Wound Healing Experiments
8-week-old male BALB/c or C57BLKS/Jm +/+ Lepr^db (db/db) diabetic mice (CREA Japan Inc, Tokyo, Japan; 5 per group) were anesthetized, the dorsum was shaved and cleaned with 70% ethanol. Full-thickness skin wounds of 5-mm diameter were made aseptically using a biopsy punch (Kai Industries). Each wound was digitally photographed at the indicated time intervals. Changes in the wound were measured using a digital slide caliper and expressed as a percentage of the initial wound. Healed wounds and surrounding areas were collected for histological and immunohistochemical examination.

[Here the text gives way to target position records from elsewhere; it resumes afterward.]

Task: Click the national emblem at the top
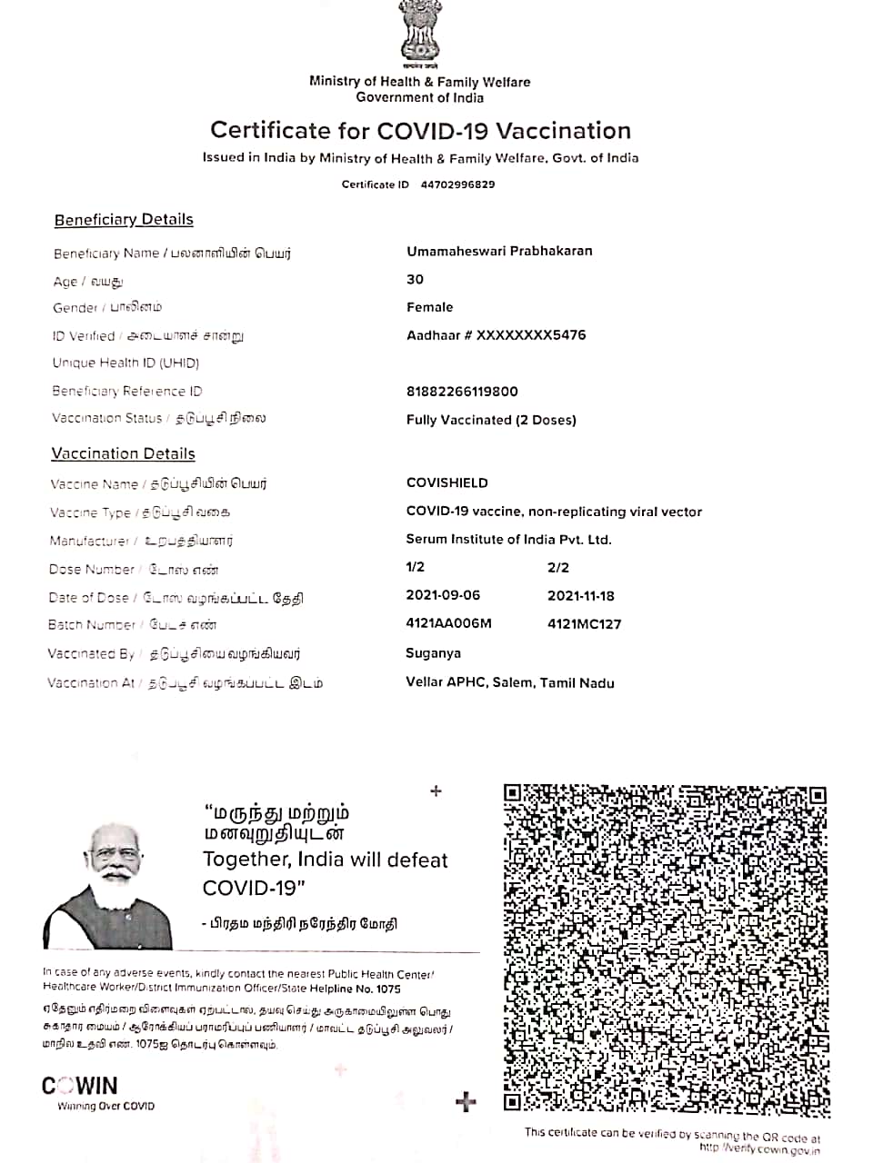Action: (x=419, y=35)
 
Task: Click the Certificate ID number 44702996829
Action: (x=457, y=184)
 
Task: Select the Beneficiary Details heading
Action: (x=124, y=220)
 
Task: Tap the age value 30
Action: (x=415, y=279)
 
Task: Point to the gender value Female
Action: (x=429, y=307)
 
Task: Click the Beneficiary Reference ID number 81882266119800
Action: (x=462, y=392)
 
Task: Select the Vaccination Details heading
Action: (x=123, y=453)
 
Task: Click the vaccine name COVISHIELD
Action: (x=447, y=482)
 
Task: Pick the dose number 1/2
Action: (x=415, y=567)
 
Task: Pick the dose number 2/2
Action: (x=557, y=567)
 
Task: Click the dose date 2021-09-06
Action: (x=443, y=595)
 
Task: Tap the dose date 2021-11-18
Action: (x=580, y=596)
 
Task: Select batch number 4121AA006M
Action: (x=448, y=623)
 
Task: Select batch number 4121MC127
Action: (x=584, y=624)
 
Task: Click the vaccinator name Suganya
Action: (x=433, y=653)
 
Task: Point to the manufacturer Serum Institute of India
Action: (x=508, y=539)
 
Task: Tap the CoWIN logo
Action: (x=80, y=1086)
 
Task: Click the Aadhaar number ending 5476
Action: (x=496, y=335)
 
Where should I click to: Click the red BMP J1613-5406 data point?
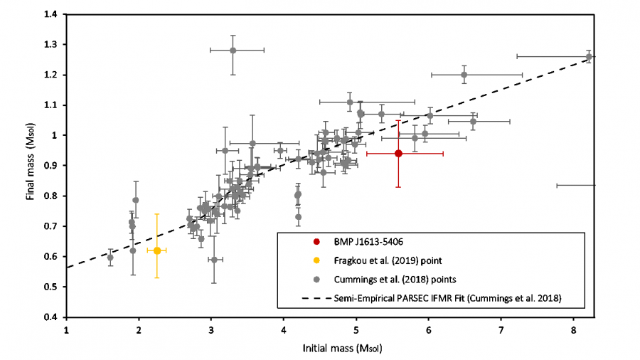click(x=398, y=153)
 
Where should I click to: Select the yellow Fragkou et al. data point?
click(x=156, y=250)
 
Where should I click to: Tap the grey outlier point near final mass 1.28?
click(x=233, y=50)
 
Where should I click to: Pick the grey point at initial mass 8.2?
click(x=589, y=56)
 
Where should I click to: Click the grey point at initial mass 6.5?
click(x=464, y=74)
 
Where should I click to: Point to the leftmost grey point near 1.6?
click(x=110, y=258)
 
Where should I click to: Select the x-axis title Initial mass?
click(x=330, y=350)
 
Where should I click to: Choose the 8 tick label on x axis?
click(x=573, y=331)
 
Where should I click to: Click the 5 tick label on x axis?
click(x=356, y=331)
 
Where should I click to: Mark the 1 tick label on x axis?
click(x=66, y=331)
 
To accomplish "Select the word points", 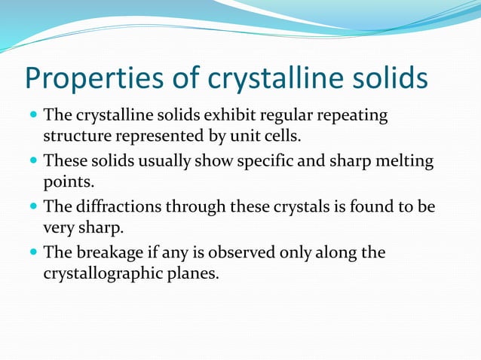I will click(x=69, y=183).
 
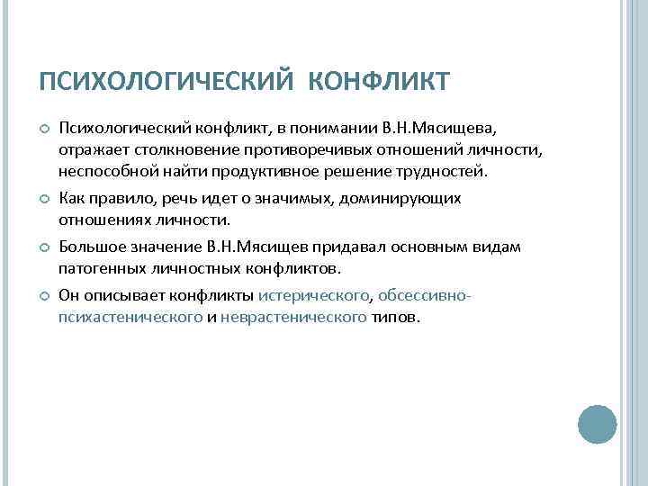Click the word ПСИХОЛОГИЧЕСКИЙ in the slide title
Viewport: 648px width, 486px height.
click(166, 82)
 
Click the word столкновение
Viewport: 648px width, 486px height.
click(170, 148)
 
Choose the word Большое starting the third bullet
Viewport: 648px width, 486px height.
click(89, 246)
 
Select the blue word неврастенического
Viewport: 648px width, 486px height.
click(292, 318)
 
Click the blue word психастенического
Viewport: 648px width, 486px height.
click(130, 318)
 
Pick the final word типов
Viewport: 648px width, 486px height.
click(394, 318)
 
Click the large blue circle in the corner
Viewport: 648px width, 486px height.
click(597, 424)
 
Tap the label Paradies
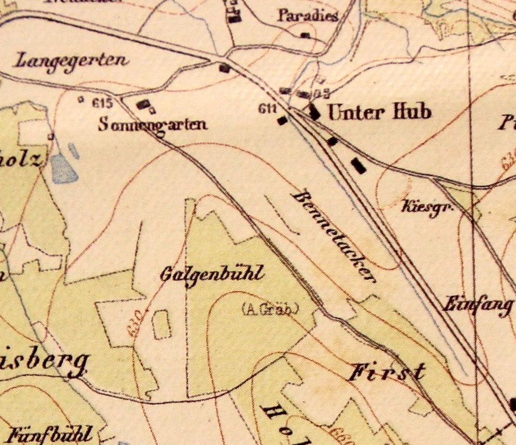click(x=308, y=15)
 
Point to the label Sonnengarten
click(x=153, y=124)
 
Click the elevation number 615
click(x=103, y=102)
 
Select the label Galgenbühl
click(x=212, y=273)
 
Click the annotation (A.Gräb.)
click(x=270, y=309)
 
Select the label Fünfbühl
click(x=50, y=433)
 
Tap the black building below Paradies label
click(x=305, y=35)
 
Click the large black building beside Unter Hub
click(x=313, y=111)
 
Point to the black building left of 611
click(x=282, y=121)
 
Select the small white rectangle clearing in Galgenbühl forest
click(x=163, y=324)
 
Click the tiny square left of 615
click(x=80, y=99)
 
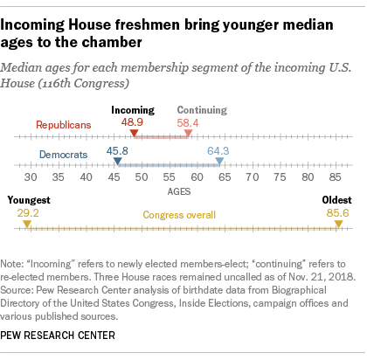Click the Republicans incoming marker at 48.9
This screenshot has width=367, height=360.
pos(134,133)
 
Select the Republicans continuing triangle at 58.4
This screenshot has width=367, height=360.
pos(188,133)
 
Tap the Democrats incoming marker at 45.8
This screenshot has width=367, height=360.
pos(117,161)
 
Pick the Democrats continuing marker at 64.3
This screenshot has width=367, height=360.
pos(219,161)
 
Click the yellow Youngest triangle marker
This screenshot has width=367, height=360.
pos(27,224)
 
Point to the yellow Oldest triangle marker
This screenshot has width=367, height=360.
pos(338,224)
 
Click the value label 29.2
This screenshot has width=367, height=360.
pos(28,213)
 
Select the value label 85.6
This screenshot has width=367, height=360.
pos(337,213)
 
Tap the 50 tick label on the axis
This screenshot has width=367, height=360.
pos(142,177)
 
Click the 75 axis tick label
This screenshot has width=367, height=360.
pos(280,177)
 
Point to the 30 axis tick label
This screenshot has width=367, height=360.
pos(31,177)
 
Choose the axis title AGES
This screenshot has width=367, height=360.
pos(179,191)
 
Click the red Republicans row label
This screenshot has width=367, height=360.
pos(64,125)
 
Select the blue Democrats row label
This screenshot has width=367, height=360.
pos(64,155)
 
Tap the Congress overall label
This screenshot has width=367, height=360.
pos(179,215)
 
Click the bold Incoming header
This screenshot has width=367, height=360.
pos(133,110)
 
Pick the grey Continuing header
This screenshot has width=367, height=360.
pos(202,110)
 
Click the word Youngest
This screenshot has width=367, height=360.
pos(29,200)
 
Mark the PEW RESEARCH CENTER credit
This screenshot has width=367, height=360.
pos(58,336)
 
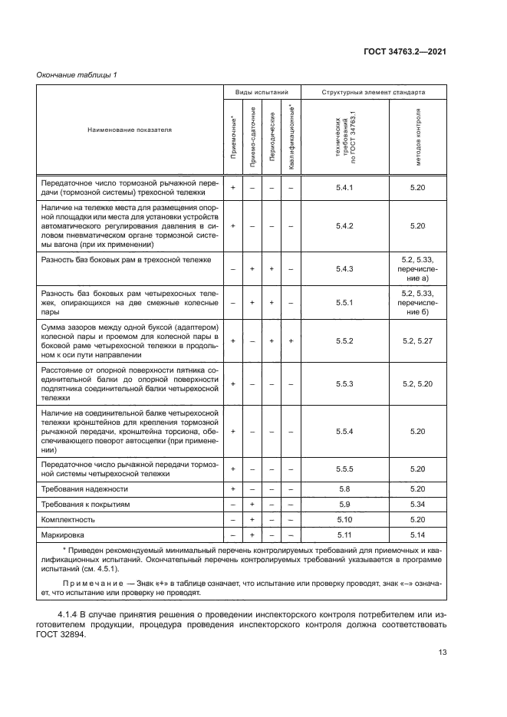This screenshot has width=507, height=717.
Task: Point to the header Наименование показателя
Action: click(129, 130)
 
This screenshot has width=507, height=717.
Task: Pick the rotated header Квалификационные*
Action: click(291, 137)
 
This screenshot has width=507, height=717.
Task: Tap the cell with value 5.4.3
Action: click(344, 268)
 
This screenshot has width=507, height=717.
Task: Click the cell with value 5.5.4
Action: click(344, 431)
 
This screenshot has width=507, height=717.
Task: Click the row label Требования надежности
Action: click(84, 488)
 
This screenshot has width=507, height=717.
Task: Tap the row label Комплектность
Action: click(68, 519)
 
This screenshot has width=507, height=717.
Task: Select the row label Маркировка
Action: click(64, 534)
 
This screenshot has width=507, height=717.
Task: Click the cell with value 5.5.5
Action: click(344, 468)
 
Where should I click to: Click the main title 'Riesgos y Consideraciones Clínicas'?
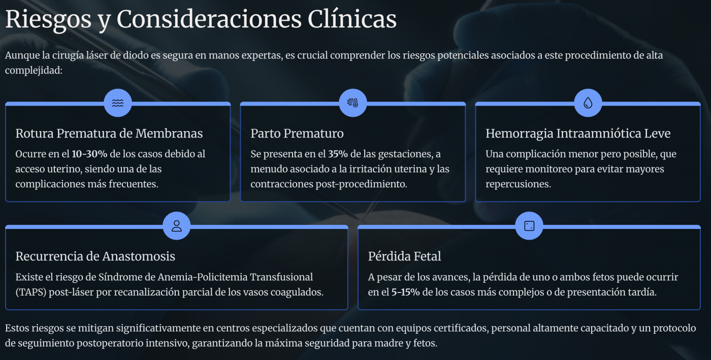(x=201, y=20)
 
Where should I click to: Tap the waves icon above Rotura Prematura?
(x=118, y=103)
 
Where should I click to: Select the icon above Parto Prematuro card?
(x=352, y=103)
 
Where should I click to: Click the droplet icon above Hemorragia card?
(x=588, y=103)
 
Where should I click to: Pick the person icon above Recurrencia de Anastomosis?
(x=176, y=226)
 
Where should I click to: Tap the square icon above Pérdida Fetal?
(x=529, y=226)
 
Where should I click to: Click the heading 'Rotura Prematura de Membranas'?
(x=109, y=134)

The growth factors used for wound healing therapy in this study were obtained as follows: subconfluent mouse embryonic fibroblast cells (MEF) were infected with adenovirus, which encoded ß-galactosidase, VEGF-A₁₆₄, chimera9 or chimera33, respectively (provided by Dr Seppo Yla-Herttuala, University of Kuopio, Finland). Two days later, MEFs were cultured in serum-free Dulbecco’s Modified Eagle’s medium (DMEM) for another 3 days. Suspended cells and cell debris were separated from the serum-free conditional medium (CM) by centrifugation. Purified His-tagged VEGF-E_NZ7 expressed in sf9 cells was mixed with the CM of Ad-LacZ-MEF. The concentrated CM was dialyzed against phosphate-buffered saline (PBS) and injected subcutaneously into mice with punched wounds in the dorsal skin at a dose of 2 µg/wound/10 days.

Histological Analysis and Immunohistochemistry
Tissue samples were fixed in 4% paraformaldehyde (PFA). For H&E staining, paraffin-embedded specimens were sectioned at 5-µm thickness and stained with hematoxylin and eosin using a standard protocol. Immunohistochemical staining for von Willebrand factor (vWF) was performed with anti-human vWF antibody (Dakopatts, Glostrup, Denmark) using a standard protocol.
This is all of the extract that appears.